Quoted passage -
====
So You Want to Become Choreographers?

Peggy Olislaegers in the studio with Dane Hurst, photo Stephen Wright

With fierce competition on for places in Dutch National Ballet’s Choreographic Academy, we ask what can the budding choreographers  expect?

Aspiring young choreographers have a chance to find out whether they have it in them to become professional dance makers, should they be lucky enough to gain a place in Dutch National Ballet’s Choreographic Academy, which takes place in June 2019.

They will work with the dancers of the Junior Company in a series of creative workshops, which should provide them with a solid basis for future work.

Among the professionals helping and guiding their work will be the Dutch dramaturge Peggy Olislaegers – except she doesn’t like the designation “dramaturge,” if nothing else, she told Ballet Position, because “dramaturge” means different things in different countries. So, how does she describe herself?
====
Things to do -
a) Reproduce the passage of the Choreographic Academy article that begins with the words "Peggy Olislaegers in" and ends after the words "for future work.".
b) Write out the listing lines word for word, beginning with the line that contains "Select the 15 % fats minimum value" and stopping after the line that contains "This screenshot has width=722, height=516.".

Listed entries -
====
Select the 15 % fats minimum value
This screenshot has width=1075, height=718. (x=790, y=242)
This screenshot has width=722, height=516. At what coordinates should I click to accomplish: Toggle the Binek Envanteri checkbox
====
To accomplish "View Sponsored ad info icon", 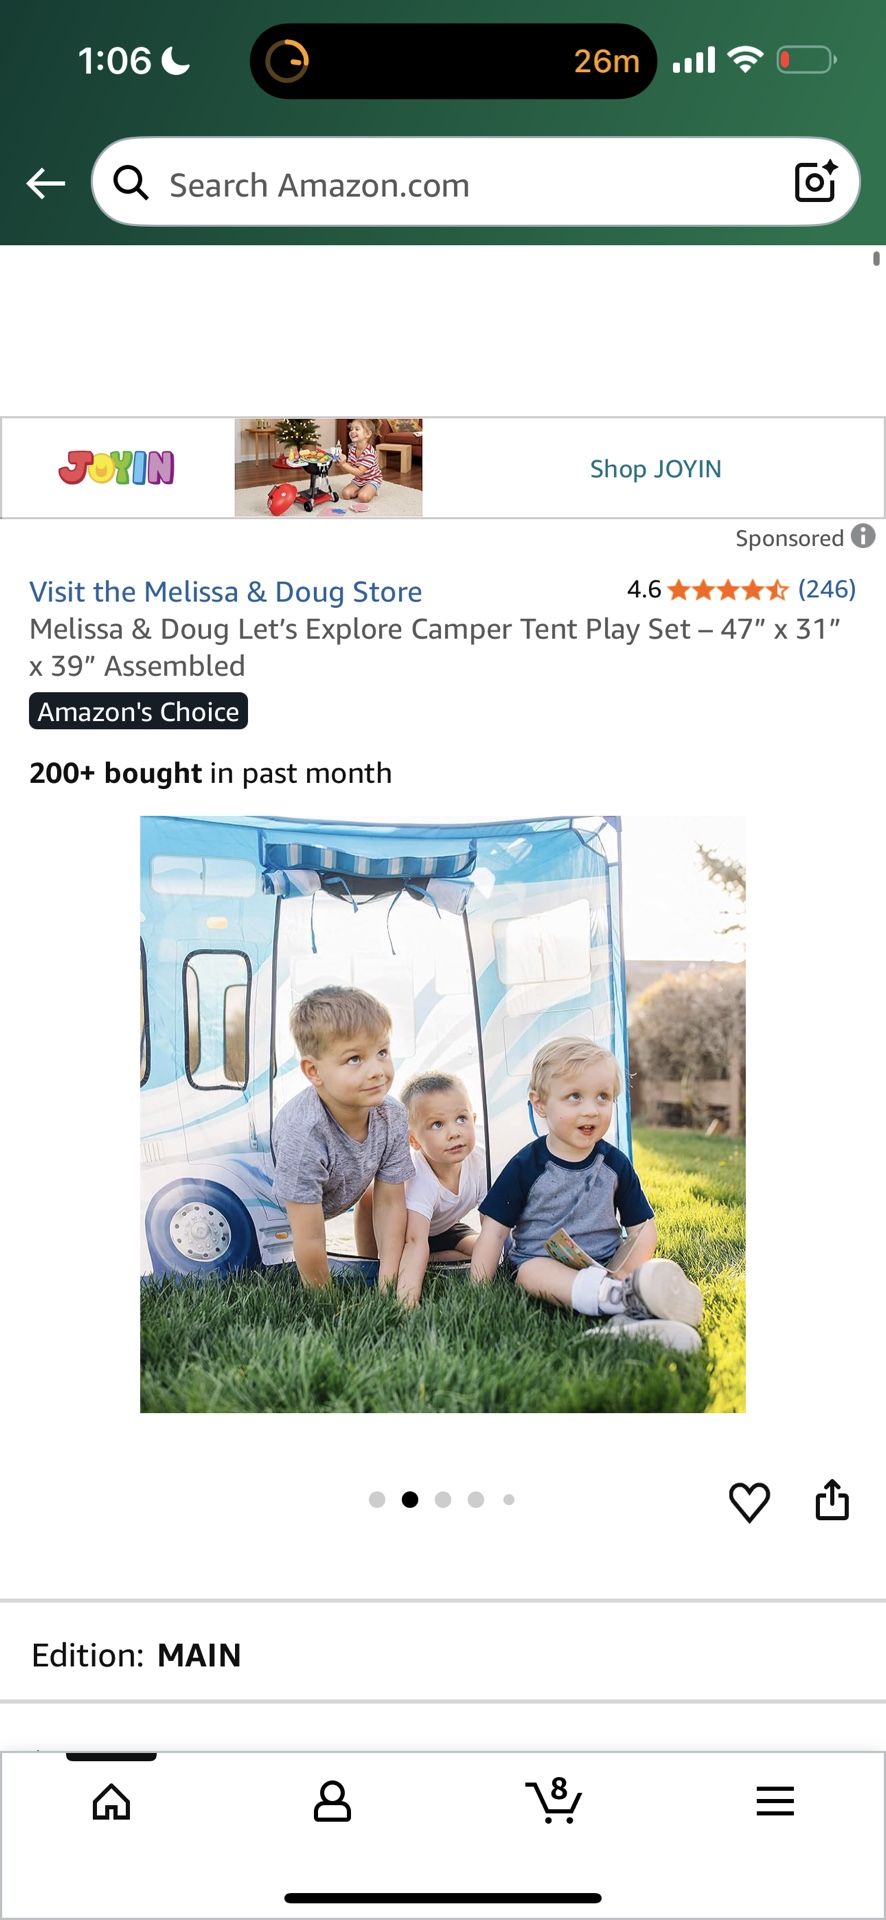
====
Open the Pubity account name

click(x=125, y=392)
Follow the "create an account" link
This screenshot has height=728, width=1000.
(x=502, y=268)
====
Written responses -
a)
Peggy Olislaegers in the studio with Dane Hurst, photo Stephen Wright

With fierce competition on for places in Dutch National Ballet’s Choreographic Academy, we ask what can the budding choreographers  expect?

Aspiring young choreographers have a chance to find out whether they have it in them to become professional dance makers, should they be lucky enough to gain a place in Dutch National Ballet’s Choreographic Academy, which takes place in June 2019.

They will work with the dancers of the Junior Company in a series of creative workshops, which should provide them with a solid basis for future work.

b)
Select the 15 % fats minimum value
This screenshot has width=1075, height=718. (x=790, y=242)
This screenshot has width=722, height=516. At what coordinates should I click to accomplish: Toggle the Binek Envanteri checkbox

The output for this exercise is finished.